===== READING TEXT =====

You are viewing a plain text version of this content. The canonical link for it is here.
Posted to users@pdfbox.apache.org by Jörn Haferstroh <ha...@gmx.de> on 2013/12/07 01:01:40 UTC

Merging multiple PDF into HTTP output stream

Hi,

first let me give some credits to the developers of pdfbox for this very 
usable tool. Please continue your work, guys!

I have a web application storing lots of PDF documents in a database. 
For easier bulk download and printing, I am using pdfbox to merge 
multiple PDF documents into one large PDF document for download. The 
destination stream of the merge is the HTTP output stream, so the merged 
PDF data goes directly to the requesting web client.

Today I learned by a "too many open files" error, that pdfbox creates a 
temporary file for each source input stream and keeps it open until the 
end of the merge process (I tried to merge 1025 PDF sources into one PDF 
on a Linux box). Is this behaviour necessary, maybe caused by the PDF 
format? However, I was able to handle it by increasing the open file 
limit of the user.

When does pdfbox write the first bytes into the merge output stream? 
Does it happen during the merge process or after the last source has 
been merged? So, does the requesting web client has to wait for the 
download to start until all sources have been merged or not?

Thanks for information
Joern


Re: Merging multiple PDF into HTTP output stream

Posted by Jörn Haferstroh <ha...@gmx.de>.
Hi Maruan,

the temporary files are not a problem, I just wanted to know if it is 
necessary to keep them open until the merge is finished. Your answer 
implies the need to keep them open, so let it be.

=====

## INSTRUCTION A
Decide whether each statement agrees with the PDF merging thread above. For each, answer yes or no and quote the words of the thread that decide it. (i) The merged PDF data is sent straight to the requesting web client through the HTTP output stream. (ii) The poster dealt with the "too many open files" error by raising the user's open file limit. (iii) In the follow-up, the poster calls the temporary files a problem.
## INSTRUCTION B
Reproduce word for word the part of the PDF merging thread that begins at the words "Posted to users@pdfbox.apache.org" and stops after the words "your work, guys!".

===== DATA EXCERPTS =====

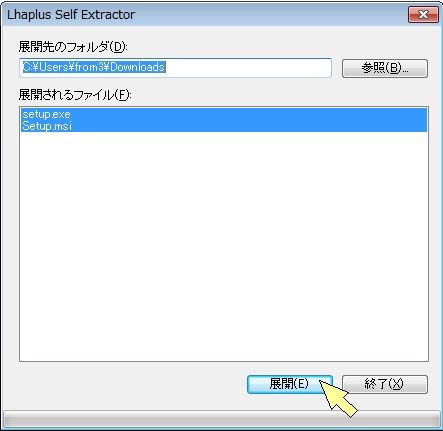Click blue highlight right of Setup.msi
The width and height of the screenshot is (443, 431).
coord(249,126)
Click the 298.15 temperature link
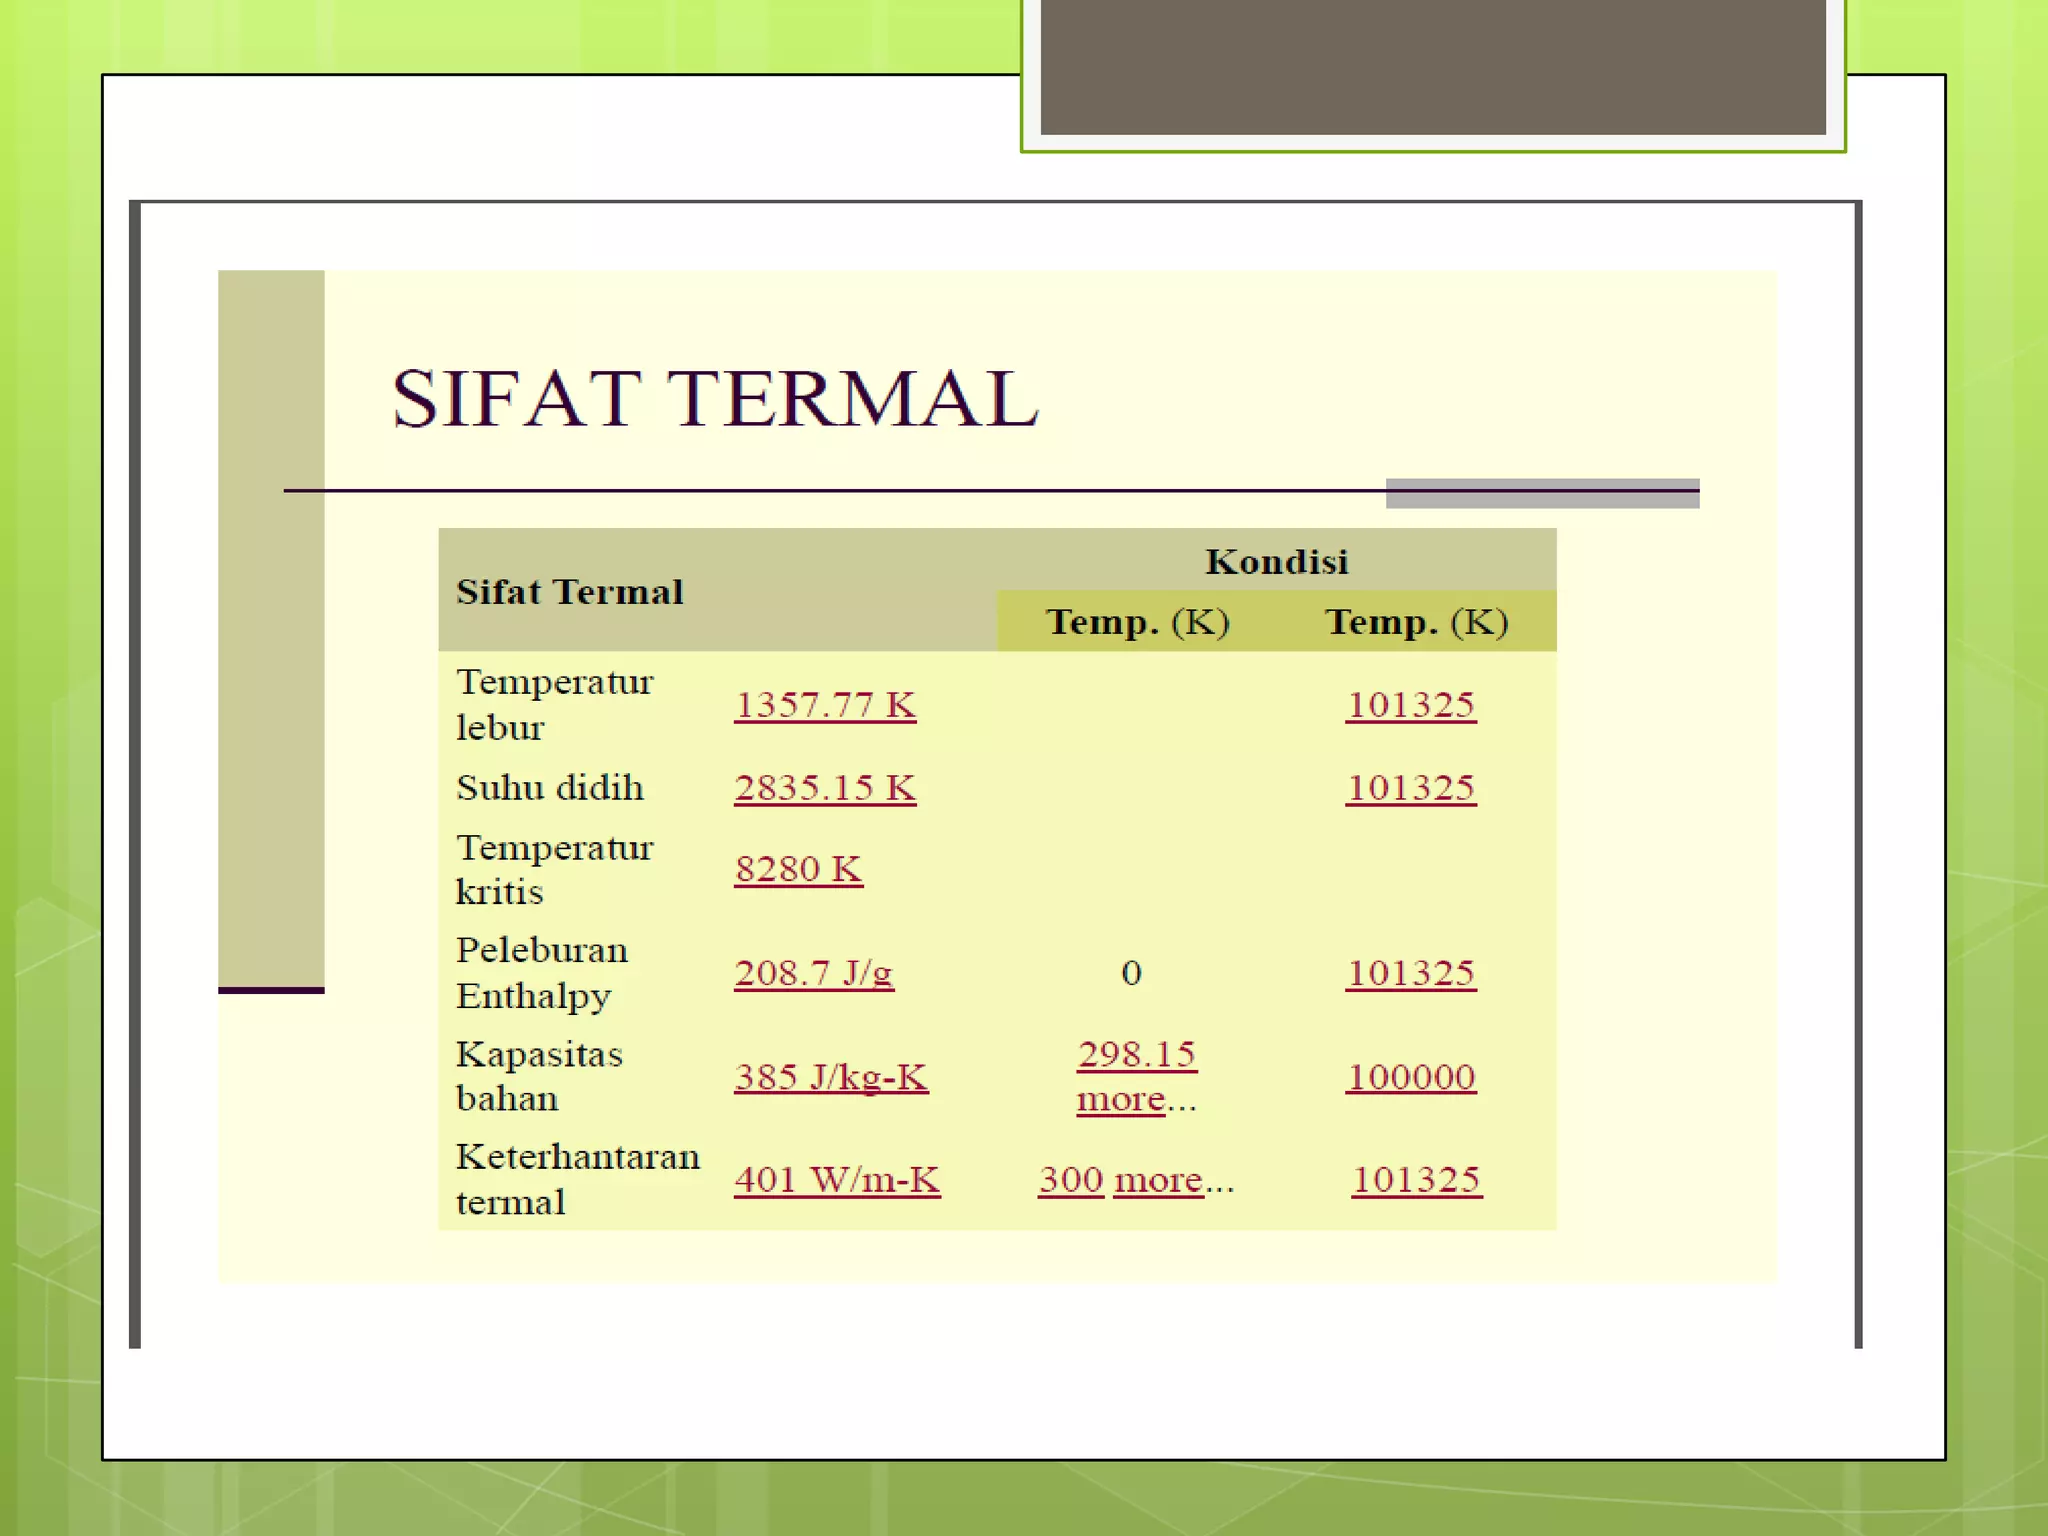2048x1536 pixels. (1137, 1054)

=====

## FULL OUTPUT A
(i) Yes: "The destination stream of the merge is the HTTP output stream, so the merged PDF data goes directly to the requesting web client."
(ii) Yes: "I was able to handle it by increasing the open file limit of the user."
(iii) No: "the temporary files are not a problem"

## FULL OUTPUT B
Posted to users@pdfbox.apache.org by Jörn Haferstroh <ha...@gmx.de> on 2013/12/07 01:01:40 UTC

Merging multiple PDF into HTTP output stream

Hi,

first let me give some credits to the developers of pdfbox for this very 
usable tool. Please continue your work, guys!